How to dissolve a company
When you have everything in order, it’s time to officially dissolve your company.
To do this, you’ll need to submit to Companies House a DS01 form signed by the majority of the company’s directors.
You can apply online for £8 or use a paper application which costs £10.
Once your application is submitted, you must inform anyone who may be affected by your decision to dissolve the company within seven days, such as employees, shareholders, creditors, and any directors who didn’t sign the DS01 form.
If all goes well and no one objects to the dissolution of your business, it will be removed from the Companies House register after two months of the notice being published in The Gazette.
After that, a second notice will appear in The Gazette confirming that your company no longer legally exists.
Reasons why a company might be dissolved
There are plenty of reasons a company might dissolve, either voluntarily or involuntarily.

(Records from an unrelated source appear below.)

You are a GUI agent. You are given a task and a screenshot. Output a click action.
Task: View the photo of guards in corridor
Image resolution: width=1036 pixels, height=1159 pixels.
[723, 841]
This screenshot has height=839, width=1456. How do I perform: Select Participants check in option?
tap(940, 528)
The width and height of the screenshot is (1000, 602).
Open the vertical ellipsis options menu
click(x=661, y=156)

Voluntary dissolution typically takes place when directors believe the company has fulfilled its purpose and there’s no need to keep trading, or when business partners can’t agree on the future direction of the company.

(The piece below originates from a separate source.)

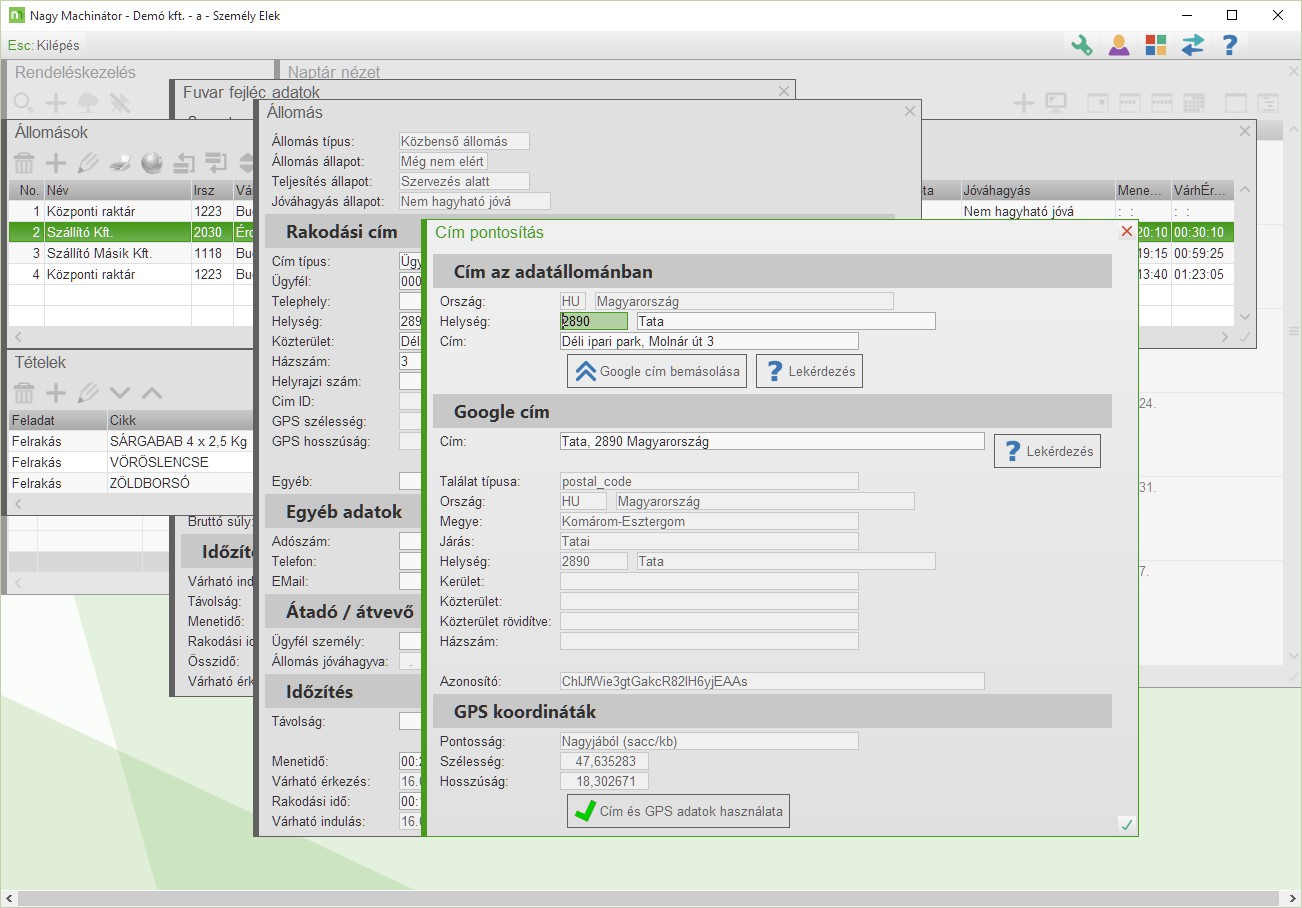Screen dimensions: 1302x908
Task: Click the user profile icon in top toolbar
Action: 1118,45

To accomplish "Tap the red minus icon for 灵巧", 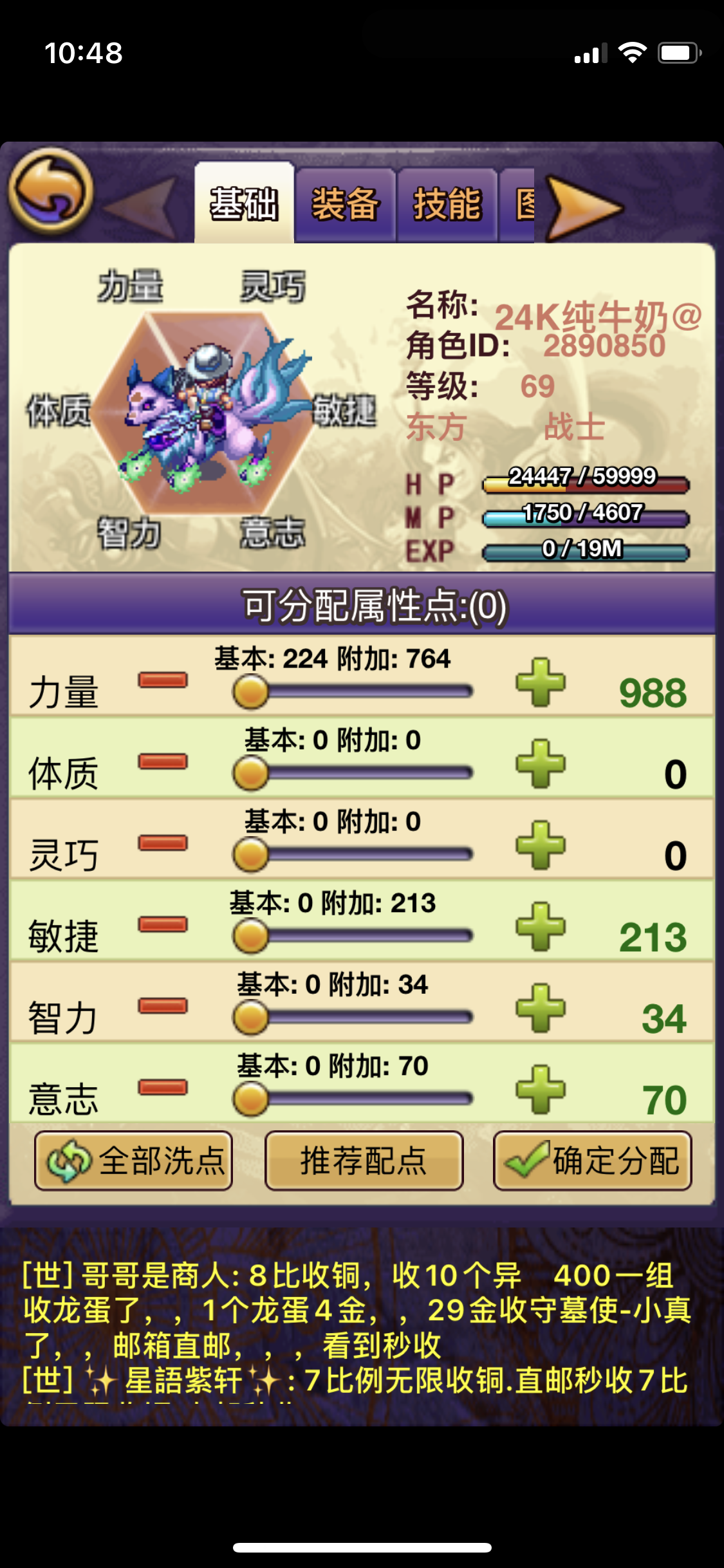I will [x=163, y=843].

It could also happen if the finances become too hard to manage and the company is no longer able to cover its debts.
On the other hand, involuntary dissolution is when Companies House legally closes down companies for missing out on responsibilities such as tax returns and accounts.

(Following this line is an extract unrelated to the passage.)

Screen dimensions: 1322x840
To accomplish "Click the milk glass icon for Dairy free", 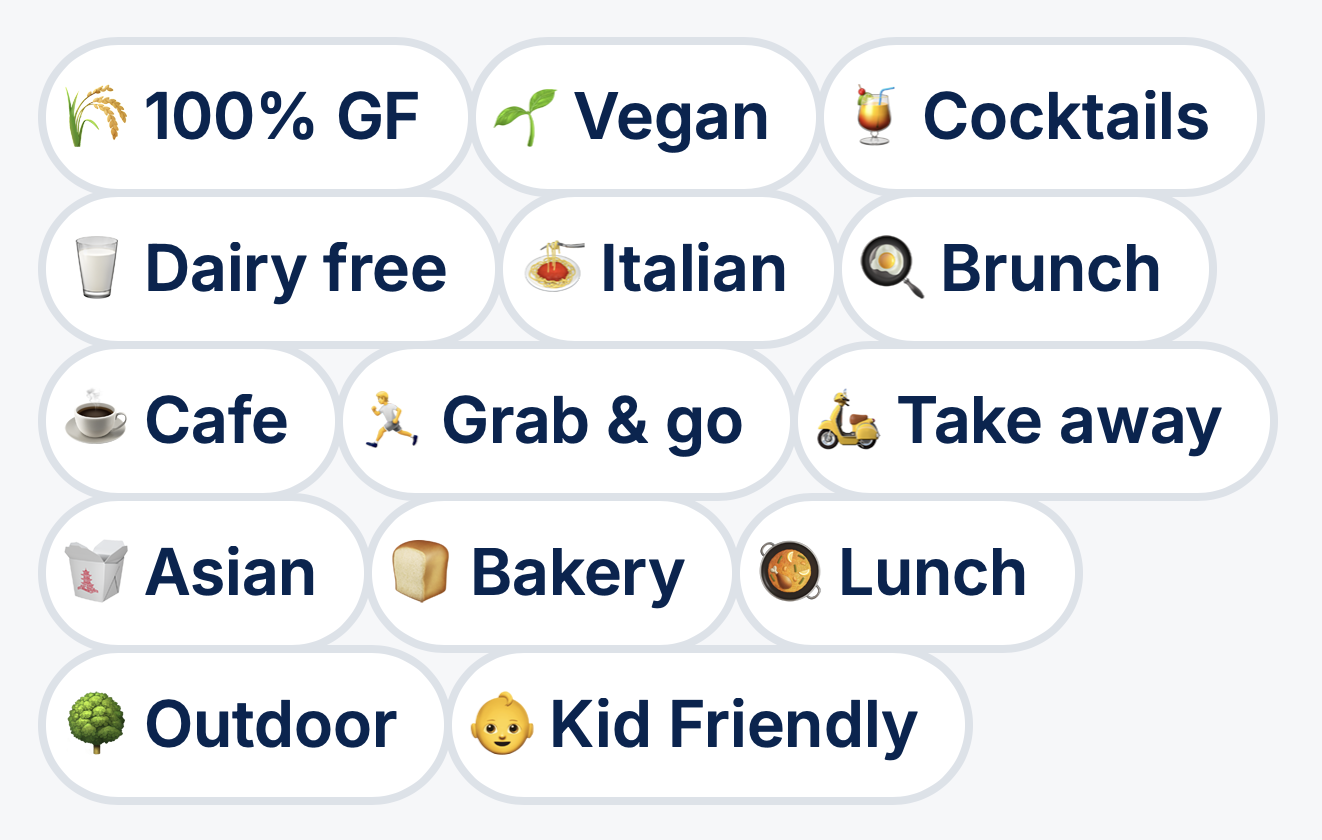I will coord(96,268).
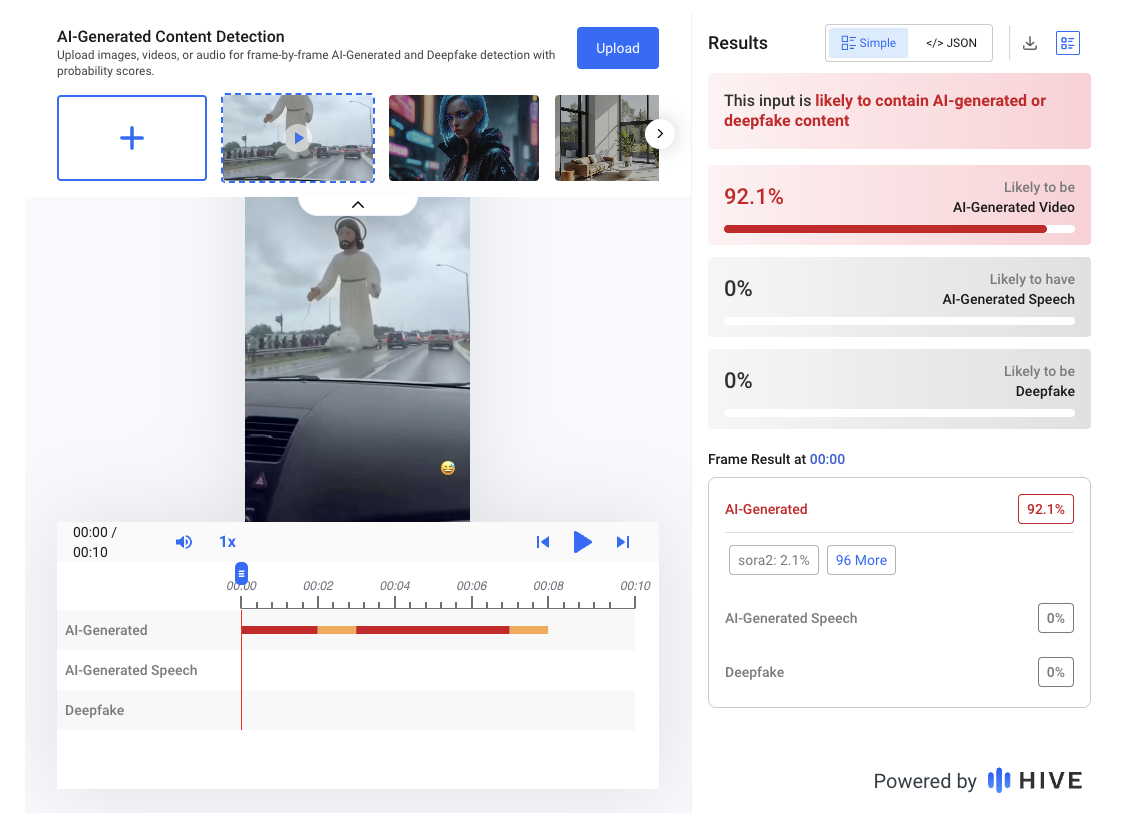Click the checklist view icon in Results
Screen dimensions: 1146x818
1068,43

Can you voluntarily dissolve a company?
Voluntarily dissolving a company is quite doable and it follows certain conditions set by Companies House.
If a business has not traded or changed its name in the last three months, has no outstanding debt repayment agreements, and isn’t being threatened with liquidation, then applying to strike off the company is an option.
Additionally, to close down properly, all the necessary boxes must be ticked so it’s worth reading the guidance on the Companies House website.
Can a company be dissolved if it has debts?
A company can be dissolved, even when debts remain.
However, it must be done in strict compliance with specific rules and regulations.
Directors must sign what is known as a ‘declaration of solvency’ which proves the debt can be repaid within 12 months.
It’s also essential to notify creditors of the plan before any action is taken.
Refraining from this could lead to significant legal implications.
If repaying the debts appears impossible within 12 months, liquidation may be a better option.
What happens if I don’t want to dissolve my company anymore?
If your company is no longer eligible to be struck off (for example if it starts trading or becomes insolvent), or you decide against dissolution and want to keep your company, you must withdraw your application.
To do so, you can either use the online service on Companies House website or send in a paper form DS02.
It’s important to act quickly in case of any of these scenarios.
What happens after a company dissolution?
When companies are dissolved, information related to them may be kept for up to 20 years afterwards.
Companies House and the National Archives both keep records of this dissolved information, which can be requested if needed.
You should keep business documents, such as bank statements, invoices, and receipts for seven years after the company is dissolved.
Additionally, the name of a dissolved company may be reused by another person with a different company number.
It is recommended to seek professional advice before making any decisions regarding dissolving a company.
Is a dissolved company still legally liable?
Even though a company has been dissolved, HMRC and other creditors may still choose to pursue it for unpaid debts.
It is important to note that the process of dissolution entails satisfying certain obligations to HMRC, such as paying what is owed and submitting updated accounts and tax returns.
As such, HMRC closely monitors these activities.
Can a dissolved company still operate?
After a company has been dissolved, it’s no longer able to operate.
This means the directors of the dissolved entity cannot continue trading and can face legal repercussions if they do.
However, getting a dissolved company back on the Companies House register is an option, as is using its name for another entity provided it has not been used in the meantime.
Liquidation, on the other hand, usually precludes the use of any existing names.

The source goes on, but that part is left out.